Comparison of DCE-MRI of murine model cancers with a low dose and high dose of contrast agent

Abstract

There are increasing concerns regarding intracellular accumulation of gadolinium (Gd) after multiple dynamic contrast enhanced (DCE) MRI scans. We investigated whether a low dose (LD) of Gd-based contrast agent is as effective as a high dose (HD) for quantitative analysis of DCE-MRI data, and evaluated the use of a split dose protocol to obtain new diagnostic parameters. Female C3H mice (n = 6) were injected with mammary carcinoma cells in the hind leg. MRI experiments were performed on 9.4 T scanner. DCE-MRI data were acquired with 1.5 s temporal resolution before and after a LD (0.04 mmol/kg), then again after 30 min followed by a HD (0.2 mmol/kg) bolus injection of Omniscan.
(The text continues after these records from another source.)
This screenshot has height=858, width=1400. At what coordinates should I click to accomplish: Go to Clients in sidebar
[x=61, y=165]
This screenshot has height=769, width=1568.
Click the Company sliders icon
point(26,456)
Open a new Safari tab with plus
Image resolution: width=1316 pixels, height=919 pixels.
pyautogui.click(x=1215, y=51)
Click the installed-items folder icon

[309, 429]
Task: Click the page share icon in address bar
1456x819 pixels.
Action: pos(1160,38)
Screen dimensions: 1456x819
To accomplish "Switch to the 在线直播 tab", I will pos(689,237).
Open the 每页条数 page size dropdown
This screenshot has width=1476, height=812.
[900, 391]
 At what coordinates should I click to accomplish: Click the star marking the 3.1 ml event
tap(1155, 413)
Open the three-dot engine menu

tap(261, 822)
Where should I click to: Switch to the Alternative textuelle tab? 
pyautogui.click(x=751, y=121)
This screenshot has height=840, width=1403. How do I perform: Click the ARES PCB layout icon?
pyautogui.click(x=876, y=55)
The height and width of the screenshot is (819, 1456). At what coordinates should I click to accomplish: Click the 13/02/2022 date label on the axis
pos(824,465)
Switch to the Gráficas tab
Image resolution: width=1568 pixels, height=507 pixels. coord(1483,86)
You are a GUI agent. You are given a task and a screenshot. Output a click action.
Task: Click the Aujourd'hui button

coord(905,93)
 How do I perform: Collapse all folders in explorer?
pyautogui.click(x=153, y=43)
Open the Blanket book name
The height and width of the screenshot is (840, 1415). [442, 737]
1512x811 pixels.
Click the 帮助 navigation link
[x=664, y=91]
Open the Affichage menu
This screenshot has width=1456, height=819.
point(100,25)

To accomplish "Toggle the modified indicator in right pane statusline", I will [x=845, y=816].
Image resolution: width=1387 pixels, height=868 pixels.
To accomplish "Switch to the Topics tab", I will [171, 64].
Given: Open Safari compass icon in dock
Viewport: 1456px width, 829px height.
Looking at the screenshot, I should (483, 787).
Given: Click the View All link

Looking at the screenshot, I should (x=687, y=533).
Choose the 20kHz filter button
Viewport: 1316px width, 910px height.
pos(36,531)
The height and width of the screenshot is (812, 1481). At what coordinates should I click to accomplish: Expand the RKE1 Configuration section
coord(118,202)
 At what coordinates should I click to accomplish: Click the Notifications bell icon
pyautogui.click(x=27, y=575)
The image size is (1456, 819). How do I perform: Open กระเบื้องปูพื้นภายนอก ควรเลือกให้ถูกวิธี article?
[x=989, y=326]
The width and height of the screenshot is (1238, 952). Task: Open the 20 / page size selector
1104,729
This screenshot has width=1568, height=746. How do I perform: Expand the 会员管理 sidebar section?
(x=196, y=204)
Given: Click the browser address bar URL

The standard Tofts model was used to extract physiological parameters (K^trans and v_e) with the arterial input function derived from muscle reference tissue. In addition, an empirical mathematical model was used to characterize maximum contrast agent uptake (A), contrast agent uptake rate (α) and washout rate (β and γ). There were moderate to strong correlations (r = 0.69-0.97, p < 0001) for parameters K^trans, v_e, A, α and β from LD versus HD data. On average, tumor parameters obtained from LD data were significantly larger (p < 0.05) than those from HD data. The parameter ratios, K^trans, v_e, A and α calculated from the LD data divided by the HD data, were all significantly larger than 1.0 (p < 0.003) for tumor. T₂* changes following contrast agent injection affected parameters calculated from HD data, but this was not the case for LD data. The results suggest that quantitative analysis of LD data may be at least as effective for cancer characterization as quantitative analysis of HD data. In addition, the combination of parameters from two different doses may provide useful diagnostic information.

Keywords: Dynamic contrast enhanced MRI; Empirical mathematical model; Gadolinium based contrast agent; Low dose DCE-MRI; Parametric maps; Pharmacokinetic model.